Par ailleurs, j'ai appris à connaître les petits problèmes du séjour hospitalier : les courants d'air, les bruits de couloir, la voix trop faible pour appeler, la sonnette hors de portée, le personnel surmené et pressé... On aspire à quitter la clinique, mais de retour chez soi, loin du cocon hospitalier, on devient anxieux, à l'affût du moindre symptôme...
Le stage aléatoire qu'est la maladie tend à nous faire changer d'attitude envers nos malades. On prend en considération les plaintes même futiles ; on comprend combien sont pénibles les consultations trop brèves, les examens retardés, les opérations reportées et le drame de la perte d'autonomie et de la capacité de décision. Le médecin ne devrait consulter sa montre que pour prendre le pouls et consacrer du temps à mieux connaître son patient, son travail, ses problèmes personnels, son entourage.

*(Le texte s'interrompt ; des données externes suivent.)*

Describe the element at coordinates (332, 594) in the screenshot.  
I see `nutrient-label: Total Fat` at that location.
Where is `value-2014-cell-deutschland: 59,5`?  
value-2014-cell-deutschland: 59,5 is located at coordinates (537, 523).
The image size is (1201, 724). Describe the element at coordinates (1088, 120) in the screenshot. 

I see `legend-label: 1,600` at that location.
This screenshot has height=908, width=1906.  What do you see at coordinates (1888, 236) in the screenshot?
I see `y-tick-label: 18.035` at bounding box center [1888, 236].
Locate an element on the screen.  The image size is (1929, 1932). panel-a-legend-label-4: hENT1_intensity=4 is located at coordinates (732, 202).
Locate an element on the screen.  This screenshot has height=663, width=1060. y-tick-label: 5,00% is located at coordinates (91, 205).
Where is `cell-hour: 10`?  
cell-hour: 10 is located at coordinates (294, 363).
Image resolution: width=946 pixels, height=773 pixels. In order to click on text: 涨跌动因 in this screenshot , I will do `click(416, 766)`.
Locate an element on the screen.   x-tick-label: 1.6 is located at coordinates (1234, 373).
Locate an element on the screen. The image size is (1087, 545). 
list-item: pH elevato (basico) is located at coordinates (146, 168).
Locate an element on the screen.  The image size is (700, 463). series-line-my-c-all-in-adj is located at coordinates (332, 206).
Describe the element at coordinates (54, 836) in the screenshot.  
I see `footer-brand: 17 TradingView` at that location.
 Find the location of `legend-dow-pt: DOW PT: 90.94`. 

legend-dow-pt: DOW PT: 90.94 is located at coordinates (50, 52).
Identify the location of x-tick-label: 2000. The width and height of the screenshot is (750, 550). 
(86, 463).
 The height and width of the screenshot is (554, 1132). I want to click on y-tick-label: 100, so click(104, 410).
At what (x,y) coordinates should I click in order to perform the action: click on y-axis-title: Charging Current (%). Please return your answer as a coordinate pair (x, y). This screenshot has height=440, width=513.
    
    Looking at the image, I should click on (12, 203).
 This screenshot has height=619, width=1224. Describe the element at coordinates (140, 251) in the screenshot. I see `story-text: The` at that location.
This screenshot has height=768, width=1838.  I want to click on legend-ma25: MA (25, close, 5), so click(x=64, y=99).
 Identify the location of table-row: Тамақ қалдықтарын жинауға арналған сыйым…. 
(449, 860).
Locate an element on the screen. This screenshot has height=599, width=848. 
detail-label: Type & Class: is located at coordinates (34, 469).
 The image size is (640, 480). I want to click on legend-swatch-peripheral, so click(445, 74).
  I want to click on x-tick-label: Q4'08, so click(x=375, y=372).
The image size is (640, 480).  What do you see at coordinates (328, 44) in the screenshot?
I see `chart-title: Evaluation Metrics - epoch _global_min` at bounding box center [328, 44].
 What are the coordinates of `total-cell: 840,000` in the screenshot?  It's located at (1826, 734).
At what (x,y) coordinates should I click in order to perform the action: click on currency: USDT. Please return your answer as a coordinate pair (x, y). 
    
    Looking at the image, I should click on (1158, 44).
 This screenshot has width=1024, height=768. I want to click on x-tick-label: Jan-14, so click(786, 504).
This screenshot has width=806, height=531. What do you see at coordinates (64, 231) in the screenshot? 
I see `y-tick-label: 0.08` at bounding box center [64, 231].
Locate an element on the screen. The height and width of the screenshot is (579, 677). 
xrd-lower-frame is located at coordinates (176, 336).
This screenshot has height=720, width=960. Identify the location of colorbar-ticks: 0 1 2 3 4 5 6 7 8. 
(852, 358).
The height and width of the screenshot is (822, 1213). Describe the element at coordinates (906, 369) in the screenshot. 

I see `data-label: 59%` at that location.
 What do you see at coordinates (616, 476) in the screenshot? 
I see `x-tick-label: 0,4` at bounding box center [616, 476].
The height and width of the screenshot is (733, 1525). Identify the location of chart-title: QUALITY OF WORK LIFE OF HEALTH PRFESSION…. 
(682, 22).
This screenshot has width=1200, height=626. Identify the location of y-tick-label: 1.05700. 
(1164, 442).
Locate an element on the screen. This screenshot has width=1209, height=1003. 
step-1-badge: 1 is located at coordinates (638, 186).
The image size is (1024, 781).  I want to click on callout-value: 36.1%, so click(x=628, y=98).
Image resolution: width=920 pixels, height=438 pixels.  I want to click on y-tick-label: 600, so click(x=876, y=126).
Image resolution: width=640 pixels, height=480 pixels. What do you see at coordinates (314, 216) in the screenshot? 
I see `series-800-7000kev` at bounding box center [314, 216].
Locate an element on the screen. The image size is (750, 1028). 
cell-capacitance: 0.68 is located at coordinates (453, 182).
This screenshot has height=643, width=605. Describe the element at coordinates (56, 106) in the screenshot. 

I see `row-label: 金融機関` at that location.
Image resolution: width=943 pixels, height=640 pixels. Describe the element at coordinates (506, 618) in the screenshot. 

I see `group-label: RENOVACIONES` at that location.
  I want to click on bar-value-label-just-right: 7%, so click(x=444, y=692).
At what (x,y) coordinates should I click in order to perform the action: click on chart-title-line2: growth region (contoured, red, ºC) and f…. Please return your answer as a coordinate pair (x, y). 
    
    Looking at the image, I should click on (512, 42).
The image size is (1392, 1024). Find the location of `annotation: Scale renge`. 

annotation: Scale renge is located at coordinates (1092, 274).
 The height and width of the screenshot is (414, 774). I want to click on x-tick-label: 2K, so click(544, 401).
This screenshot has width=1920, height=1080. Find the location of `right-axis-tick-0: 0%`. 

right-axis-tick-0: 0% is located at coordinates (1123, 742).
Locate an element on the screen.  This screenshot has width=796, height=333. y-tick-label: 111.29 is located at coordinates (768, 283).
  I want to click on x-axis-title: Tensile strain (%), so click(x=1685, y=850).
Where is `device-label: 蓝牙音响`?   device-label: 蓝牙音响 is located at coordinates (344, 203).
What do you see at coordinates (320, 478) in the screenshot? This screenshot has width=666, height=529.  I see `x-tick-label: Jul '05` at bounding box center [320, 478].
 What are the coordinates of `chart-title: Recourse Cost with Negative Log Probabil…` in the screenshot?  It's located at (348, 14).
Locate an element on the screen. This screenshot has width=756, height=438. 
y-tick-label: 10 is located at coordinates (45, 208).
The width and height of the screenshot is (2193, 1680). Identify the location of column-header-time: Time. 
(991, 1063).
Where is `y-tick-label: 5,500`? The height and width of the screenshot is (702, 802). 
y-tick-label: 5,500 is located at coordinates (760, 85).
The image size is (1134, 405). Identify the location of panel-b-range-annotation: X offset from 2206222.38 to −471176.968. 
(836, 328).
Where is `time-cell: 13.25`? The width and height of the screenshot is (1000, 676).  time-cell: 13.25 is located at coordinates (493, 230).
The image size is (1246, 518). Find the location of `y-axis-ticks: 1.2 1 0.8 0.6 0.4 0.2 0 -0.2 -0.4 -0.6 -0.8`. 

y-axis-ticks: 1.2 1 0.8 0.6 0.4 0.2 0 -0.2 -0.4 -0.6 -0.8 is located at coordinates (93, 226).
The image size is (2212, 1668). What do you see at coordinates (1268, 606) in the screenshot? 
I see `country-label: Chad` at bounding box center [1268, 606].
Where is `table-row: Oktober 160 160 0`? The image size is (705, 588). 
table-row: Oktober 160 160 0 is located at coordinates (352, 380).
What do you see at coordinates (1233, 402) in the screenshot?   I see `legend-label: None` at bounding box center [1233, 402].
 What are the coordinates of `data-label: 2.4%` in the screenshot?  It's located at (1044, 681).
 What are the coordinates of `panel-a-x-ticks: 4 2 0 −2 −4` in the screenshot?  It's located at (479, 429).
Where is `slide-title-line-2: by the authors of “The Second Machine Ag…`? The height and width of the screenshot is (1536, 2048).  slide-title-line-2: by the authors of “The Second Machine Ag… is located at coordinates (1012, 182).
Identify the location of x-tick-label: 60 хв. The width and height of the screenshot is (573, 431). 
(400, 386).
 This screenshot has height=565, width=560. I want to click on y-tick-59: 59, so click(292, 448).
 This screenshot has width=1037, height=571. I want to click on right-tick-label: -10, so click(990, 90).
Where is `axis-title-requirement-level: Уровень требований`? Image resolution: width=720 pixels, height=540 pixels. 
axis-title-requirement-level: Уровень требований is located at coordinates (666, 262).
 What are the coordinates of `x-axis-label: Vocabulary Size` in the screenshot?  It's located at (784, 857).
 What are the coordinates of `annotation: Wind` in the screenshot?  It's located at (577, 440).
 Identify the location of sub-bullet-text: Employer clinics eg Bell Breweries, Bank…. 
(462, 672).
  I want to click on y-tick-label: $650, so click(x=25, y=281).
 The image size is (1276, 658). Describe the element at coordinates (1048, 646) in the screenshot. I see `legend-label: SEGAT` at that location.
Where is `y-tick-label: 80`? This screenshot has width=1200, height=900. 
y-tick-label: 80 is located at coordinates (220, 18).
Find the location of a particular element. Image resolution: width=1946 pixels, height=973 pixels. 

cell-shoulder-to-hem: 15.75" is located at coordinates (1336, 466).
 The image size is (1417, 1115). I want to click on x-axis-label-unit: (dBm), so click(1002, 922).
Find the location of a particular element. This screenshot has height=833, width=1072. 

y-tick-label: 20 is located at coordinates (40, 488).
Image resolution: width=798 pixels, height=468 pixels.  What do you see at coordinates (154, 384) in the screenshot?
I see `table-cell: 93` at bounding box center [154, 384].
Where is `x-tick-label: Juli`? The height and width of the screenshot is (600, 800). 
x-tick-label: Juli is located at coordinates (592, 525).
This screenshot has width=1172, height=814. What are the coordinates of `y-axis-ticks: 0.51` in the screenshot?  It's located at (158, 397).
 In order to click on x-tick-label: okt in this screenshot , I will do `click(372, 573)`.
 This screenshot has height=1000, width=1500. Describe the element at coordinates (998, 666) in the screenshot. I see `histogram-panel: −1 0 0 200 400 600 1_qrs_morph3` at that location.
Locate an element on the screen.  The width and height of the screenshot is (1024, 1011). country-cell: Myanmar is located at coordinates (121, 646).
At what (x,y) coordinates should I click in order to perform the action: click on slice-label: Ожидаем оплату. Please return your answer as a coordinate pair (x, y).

Ceci dit, je vous souhaite de tout cœur de ne pas connaître de tels exercices pratiques de formation post-graduée, mais de lire parfois les récits des malades et surtout des médecins qui ont vécu l'expérience de la maladie.
Grâce aux progrès de la médecine et de la prévention, vous avez beaucoup moins de risque de connaître une expérience semblable à la mienne. Mais toutefois, prenez garde au tabac, à l'alimentation anarchique, à la pollution, au soleil, au stress... et j'en passe.
Profitez pleinement de ce beau jour, de cet avenir qui s'offre à vous, de ce métier qui est l'un des plus beaux, quelle que soit l'option de carrière que vous choisirez.